The closest I have gotten to assembly is building my own Java Class library which loads class files and allows you to create, compile, and decompile classes. While endeavoring this project, I wondered how the Java Virtual Machine actually generated native machine code at runtime during JIT optimizations.

It got me thinking: how could one generate machine code and execute it at runtime with assembly, and as a bonus, without a JIT compiler library, or "manually"?

Trant answered 6/4, 2017 at 12:19 Comment(8)
If it's emulating functions, a quick search shows this very nice lecture, couldn't explain it better myself: here.Torsibility
Put the instruction into executable memory, append a RET and call it using a function pointer. And hope it won't blow up in your face. PS: x86 instructions are variable length, up to 15 bytes.Simulator
If your "dynamic environment" must be x86 machine code based, then you can check dosbox sources to see how they emulate the x86 environment, they have different modes, the basic one runs all instruction in emulator-way (no executing them natively, but emulating them), but they also have some dynamic mode which is compiling small parts of the emulated code into native code, and executing that natively, if I understood it correctly... Mind you this is far from trivial. Unless you have very good reasons and enough budget, don't go there, create interpreter of your lang, avoid "based-on-x86".Anticipatory
You may however consider using some JIT compilation library (such as libgccjit or asmjit or others) or write your own.
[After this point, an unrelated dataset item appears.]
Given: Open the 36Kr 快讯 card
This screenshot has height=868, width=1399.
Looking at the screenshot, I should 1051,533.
You should edit your question to motivate it much more. It smells badly as some XY problemJulide
Inline assembler support in the language only helps you if you have the asm instructions at compile time. Unless you're using an interpreted language, in which case inline asm support is unlikely. With Java JNI, you call a whole function which has to exist as machine code, not text assembly language.Hinkle
I don't understand the downvotes, that's a good question actually.Scrannel
@BasileStarynkevitch to answer an old question, most of my questions are purely philosophical, or are questions about an approach I hope to take in the future for some future project or idea that I have. As I stated in the question, "while endeavoring this project, I wondered how the JVM actually generated native machine code at runtime during JIT optimizations." Instead of targeting how the JVM's JIT compiler optimizes bytecode, I made the question more generalized to, "How can one dynamically create machine code and execute it at runtime [with assembly]?" This isn't a JVM-only question.Trant
Related: #4912493Totem
J
12

Your question changed substantially (in july 2017). The initial variant referred to the EX (execute) instruction of IBM mainframes.

how could one generate machine code and execute it at runtime with assembly...?
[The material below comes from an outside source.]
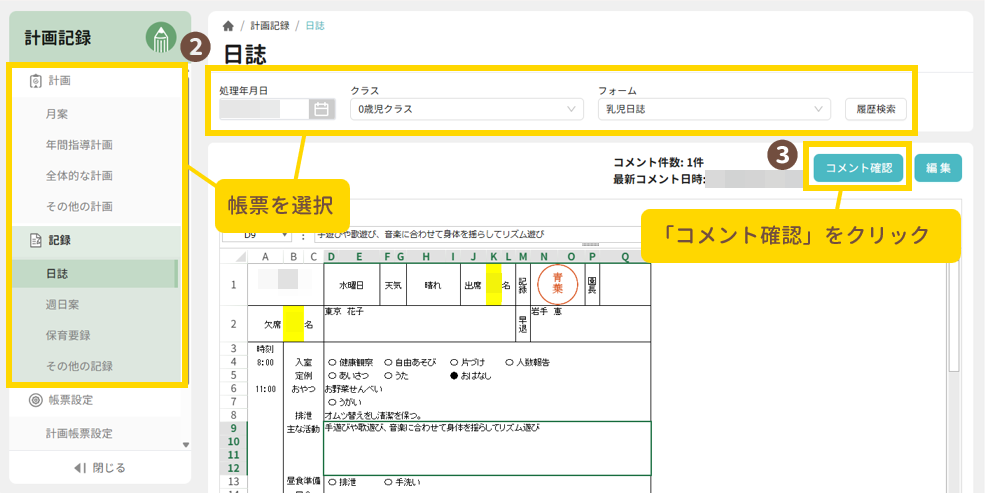Screen dimensions: 985x493
Task: Click the コメント確認 button
Action: pyautogui.click(x=858, y=168)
In practice, you would use some JIT compilation library, and there are many of them. Or you would use some dynamic loader. At the lowest level, they all write some byte sequences representing valid machine code—a sequence of many machine instructions—in a memory segment (of your virtual address space) which has to be made executable (read about the NX bit), and then some of your code would jump indirectly to that address or more often call it indirectly—that is call through a function pointer. Most JVM implementations use JIT compilation techniques.
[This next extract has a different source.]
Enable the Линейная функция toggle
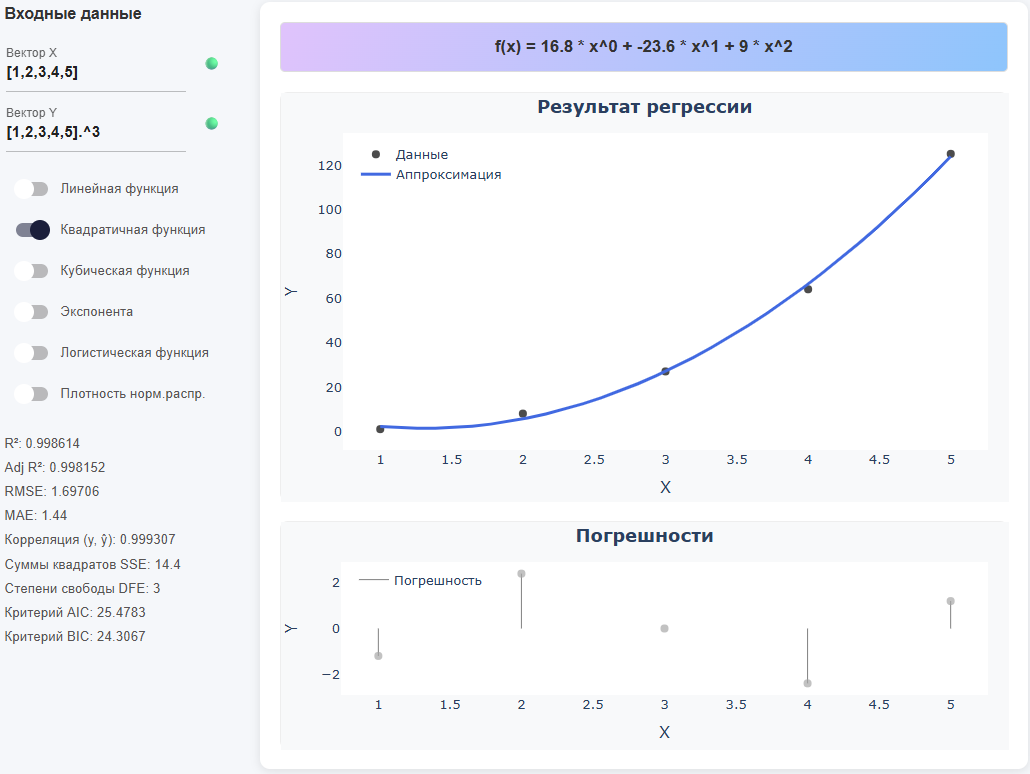Screen dimensions: 1030x774 click(x=31, y=188)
...and as a bonus, without a JIT compiler library, or "manually"?

Supposing you have some valid machine code for the processor architecture that your program is currently executing on, for example, you could get a memory segment (e.g. mmap(2) on Linux), and then make it executable (e.g. mprotect(2)). Most other operating systems provide similar system calls.


If you use a JIT compilation library like asmjit or libjit or libgccjit or LLVM or many others, you first construct in memory a representation (similar to some abstract syntax tree) of the code to be generated, then ask the JIT library to emit machine code for it. You could even write your own JIT compilation code, but it is a lot of work (you need to understand all the details of your instruction set, e.g. x86 for PCs). By the way, generating fast-running machine code is really difficult, because you need to optimize like compilers do (and to care about details like instruction scheduling, register allocation, etc... see also this), and that is why using an existing JIT compilation library (like libgccjit or LLVM) is preferable (a contrario, simpler JIT libraries like asmjit or libjit or GNU lightning don't optimize much and generate poor machine code).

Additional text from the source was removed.